* Begin EXERCISE INPUTS *

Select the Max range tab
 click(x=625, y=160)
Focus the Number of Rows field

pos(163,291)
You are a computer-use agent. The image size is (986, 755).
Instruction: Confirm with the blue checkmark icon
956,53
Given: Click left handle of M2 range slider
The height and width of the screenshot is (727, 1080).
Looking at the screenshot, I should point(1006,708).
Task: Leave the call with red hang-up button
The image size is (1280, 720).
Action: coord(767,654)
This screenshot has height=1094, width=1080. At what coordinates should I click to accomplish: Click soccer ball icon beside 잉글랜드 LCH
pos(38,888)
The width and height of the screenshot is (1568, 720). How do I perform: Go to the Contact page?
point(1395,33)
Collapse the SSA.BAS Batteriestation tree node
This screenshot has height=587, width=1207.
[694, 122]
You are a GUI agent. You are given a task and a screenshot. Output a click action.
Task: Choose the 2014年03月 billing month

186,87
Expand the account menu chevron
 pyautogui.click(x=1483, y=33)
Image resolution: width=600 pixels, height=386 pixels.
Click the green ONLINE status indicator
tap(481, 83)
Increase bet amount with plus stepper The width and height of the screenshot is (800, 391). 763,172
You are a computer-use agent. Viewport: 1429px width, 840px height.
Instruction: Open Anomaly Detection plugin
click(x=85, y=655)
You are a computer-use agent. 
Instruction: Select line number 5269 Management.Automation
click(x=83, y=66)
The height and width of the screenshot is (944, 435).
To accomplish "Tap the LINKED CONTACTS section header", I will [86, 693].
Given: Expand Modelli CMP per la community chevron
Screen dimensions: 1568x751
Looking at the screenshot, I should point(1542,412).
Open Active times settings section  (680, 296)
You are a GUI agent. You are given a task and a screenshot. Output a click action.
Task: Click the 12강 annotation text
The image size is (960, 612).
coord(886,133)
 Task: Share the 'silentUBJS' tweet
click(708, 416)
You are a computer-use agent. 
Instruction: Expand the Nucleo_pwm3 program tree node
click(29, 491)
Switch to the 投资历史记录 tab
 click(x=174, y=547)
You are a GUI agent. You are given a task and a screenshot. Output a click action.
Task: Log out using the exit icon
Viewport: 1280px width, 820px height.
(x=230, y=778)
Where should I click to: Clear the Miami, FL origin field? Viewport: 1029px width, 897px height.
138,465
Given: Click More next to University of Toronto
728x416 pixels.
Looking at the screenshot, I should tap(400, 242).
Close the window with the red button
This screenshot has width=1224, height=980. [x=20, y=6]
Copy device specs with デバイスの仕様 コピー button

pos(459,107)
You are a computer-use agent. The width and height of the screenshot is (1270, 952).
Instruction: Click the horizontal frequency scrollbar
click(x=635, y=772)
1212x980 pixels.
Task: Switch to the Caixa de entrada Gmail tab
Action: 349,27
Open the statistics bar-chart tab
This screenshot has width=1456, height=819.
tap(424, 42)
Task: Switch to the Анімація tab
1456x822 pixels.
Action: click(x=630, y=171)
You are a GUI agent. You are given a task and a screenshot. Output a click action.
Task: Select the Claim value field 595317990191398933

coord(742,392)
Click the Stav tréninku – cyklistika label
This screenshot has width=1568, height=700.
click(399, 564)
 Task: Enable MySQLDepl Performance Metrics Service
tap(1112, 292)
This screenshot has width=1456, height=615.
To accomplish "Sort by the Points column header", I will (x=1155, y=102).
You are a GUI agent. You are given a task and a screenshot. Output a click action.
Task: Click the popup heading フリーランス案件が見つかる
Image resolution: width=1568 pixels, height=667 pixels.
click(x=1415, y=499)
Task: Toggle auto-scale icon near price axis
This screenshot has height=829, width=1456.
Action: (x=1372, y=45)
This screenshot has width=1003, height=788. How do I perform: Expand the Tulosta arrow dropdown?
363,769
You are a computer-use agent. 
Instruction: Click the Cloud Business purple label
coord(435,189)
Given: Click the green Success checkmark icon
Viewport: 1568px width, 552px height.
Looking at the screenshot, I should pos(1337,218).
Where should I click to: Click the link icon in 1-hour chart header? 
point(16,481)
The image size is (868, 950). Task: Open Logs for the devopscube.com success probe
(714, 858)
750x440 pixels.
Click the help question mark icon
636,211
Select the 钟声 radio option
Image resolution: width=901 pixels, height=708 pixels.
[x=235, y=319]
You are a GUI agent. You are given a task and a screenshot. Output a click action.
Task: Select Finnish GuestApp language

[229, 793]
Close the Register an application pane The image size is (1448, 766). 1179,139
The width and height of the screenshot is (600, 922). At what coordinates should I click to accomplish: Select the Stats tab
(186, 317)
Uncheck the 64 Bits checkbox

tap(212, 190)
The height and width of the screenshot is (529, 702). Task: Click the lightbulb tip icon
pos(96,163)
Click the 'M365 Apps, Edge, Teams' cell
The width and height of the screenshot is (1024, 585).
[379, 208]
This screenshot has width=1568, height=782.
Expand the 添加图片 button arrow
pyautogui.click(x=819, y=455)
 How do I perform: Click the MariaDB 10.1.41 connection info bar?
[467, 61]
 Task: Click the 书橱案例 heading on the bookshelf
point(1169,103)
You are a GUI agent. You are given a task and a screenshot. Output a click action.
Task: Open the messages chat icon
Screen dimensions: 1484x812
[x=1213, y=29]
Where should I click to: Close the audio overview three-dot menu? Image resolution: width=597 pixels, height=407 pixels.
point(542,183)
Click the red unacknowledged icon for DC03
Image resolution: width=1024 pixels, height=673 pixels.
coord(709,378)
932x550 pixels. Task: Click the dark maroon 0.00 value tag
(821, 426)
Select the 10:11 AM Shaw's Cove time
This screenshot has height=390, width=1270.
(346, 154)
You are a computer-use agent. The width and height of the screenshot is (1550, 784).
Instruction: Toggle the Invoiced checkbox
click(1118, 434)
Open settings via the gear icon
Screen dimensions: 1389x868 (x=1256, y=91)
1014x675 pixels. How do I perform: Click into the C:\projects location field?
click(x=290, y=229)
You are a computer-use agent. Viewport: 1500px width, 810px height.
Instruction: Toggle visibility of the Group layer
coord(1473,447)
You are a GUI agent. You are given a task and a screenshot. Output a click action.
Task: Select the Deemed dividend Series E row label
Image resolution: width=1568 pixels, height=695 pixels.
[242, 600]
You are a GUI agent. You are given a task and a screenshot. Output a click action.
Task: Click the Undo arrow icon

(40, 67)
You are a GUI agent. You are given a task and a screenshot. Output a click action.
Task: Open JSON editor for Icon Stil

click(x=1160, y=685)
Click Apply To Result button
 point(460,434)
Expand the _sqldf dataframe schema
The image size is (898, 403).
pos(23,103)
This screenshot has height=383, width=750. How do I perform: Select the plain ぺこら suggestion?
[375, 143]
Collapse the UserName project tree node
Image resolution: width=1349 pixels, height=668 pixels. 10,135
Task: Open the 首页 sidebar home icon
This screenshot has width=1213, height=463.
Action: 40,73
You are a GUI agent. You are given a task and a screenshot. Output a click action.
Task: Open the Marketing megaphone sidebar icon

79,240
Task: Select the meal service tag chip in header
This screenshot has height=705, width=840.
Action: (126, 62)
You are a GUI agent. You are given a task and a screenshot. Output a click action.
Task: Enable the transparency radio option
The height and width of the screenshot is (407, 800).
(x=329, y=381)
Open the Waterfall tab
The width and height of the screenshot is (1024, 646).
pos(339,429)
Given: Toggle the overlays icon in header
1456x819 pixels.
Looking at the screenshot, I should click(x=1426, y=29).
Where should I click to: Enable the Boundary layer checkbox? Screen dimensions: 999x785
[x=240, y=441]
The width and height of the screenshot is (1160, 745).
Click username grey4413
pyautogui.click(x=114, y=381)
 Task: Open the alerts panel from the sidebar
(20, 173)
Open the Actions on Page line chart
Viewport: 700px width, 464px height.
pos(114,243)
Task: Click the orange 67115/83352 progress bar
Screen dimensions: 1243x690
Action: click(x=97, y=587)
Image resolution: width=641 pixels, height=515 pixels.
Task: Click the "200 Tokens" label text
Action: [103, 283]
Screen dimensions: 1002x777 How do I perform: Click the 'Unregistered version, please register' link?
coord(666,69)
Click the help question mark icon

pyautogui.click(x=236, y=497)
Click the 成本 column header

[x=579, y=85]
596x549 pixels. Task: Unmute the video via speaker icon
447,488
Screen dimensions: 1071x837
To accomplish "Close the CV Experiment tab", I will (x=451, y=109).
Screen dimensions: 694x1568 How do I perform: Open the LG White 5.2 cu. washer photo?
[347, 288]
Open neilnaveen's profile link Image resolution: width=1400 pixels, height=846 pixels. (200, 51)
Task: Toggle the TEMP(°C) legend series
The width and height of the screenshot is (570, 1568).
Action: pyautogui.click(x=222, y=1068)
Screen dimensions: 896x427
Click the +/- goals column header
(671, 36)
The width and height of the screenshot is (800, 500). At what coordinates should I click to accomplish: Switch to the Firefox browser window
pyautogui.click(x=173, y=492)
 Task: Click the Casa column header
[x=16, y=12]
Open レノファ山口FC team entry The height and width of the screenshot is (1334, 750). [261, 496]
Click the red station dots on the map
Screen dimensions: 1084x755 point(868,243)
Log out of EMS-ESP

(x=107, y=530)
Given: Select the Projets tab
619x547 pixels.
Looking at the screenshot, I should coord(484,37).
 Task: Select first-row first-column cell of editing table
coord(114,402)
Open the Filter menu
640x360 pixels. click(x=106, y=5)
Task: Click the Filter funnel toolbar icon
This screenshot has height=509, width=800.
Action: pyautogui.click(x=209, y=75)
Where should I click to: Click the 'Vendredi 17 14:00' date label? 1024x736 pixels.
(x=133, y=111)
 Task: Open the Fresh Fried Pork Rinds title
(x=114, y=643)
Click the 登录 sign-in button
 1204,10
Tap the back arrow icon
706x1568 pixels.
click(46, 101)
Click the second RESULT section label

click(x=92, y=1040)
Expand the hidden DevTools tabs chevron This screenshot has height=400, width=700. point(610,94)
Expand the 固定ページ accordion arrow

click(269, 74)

* End EXERCISE INPUTS *

WHAT IS NEEDED
Please reproduce the entries between the lines holding "Increase bet amount" and "Looking at the screenshot, I should tap(400, 242).", inclusive, swapping "Instruction" for "Goal" and keeping everything else identical.

RESPONSE TO THIS EXERCISE
Increase bet amount with plus stepper The width and height of the screenshot is (800, 391). 763,172
You are a computer-use agent. Viewport: 1429px width, 840px height.
Goal: Open Anomaly Detection plugin
click(x=85, y=655)
You are a computer-use agent. 
Goal: Select line number 5269 Management.Automation
click(x=83, y=66)
The height and width of the screenshot is (944, 435).
To accomplish "Tap the LINKED CONTACTS section header", I will [86, 693].
Given: Expand Modelli CMP per la community chevron
Screen dimensions: 1568x751
Looking at the screenshot, I should point(1542,412).
Open Active times settings section  (680, 296)
You are a GUI agent. You are given a task and a screenshot. Output a click action.
Task: Click the 12강 annotation text
The image size is (960, 612).
coord(886,133)
 Task: Share the 'silentUBJS' tweet
click(708, 416)
You are a computer-use agent. 
Goal: Expand the Nucleo_pwm3 program tree node
click(29, 491)
Switch to the 投资历史记录 tab
 click(x=174, y=547)
You are a GUI agent. You are given a task and a screenshot. Output a click action.
Task: Log out using the exit icon
Viewport: 1280px width, 820px height.
(x=230, y=778)
Where should I click to: Clear the Miami, FL origin field? Viewport: 1029px width, 897px height.
138,465
Given: Click More next to University of Toronto
728x416 pixels.
Looking at the screenshot, I should tap(400, 242).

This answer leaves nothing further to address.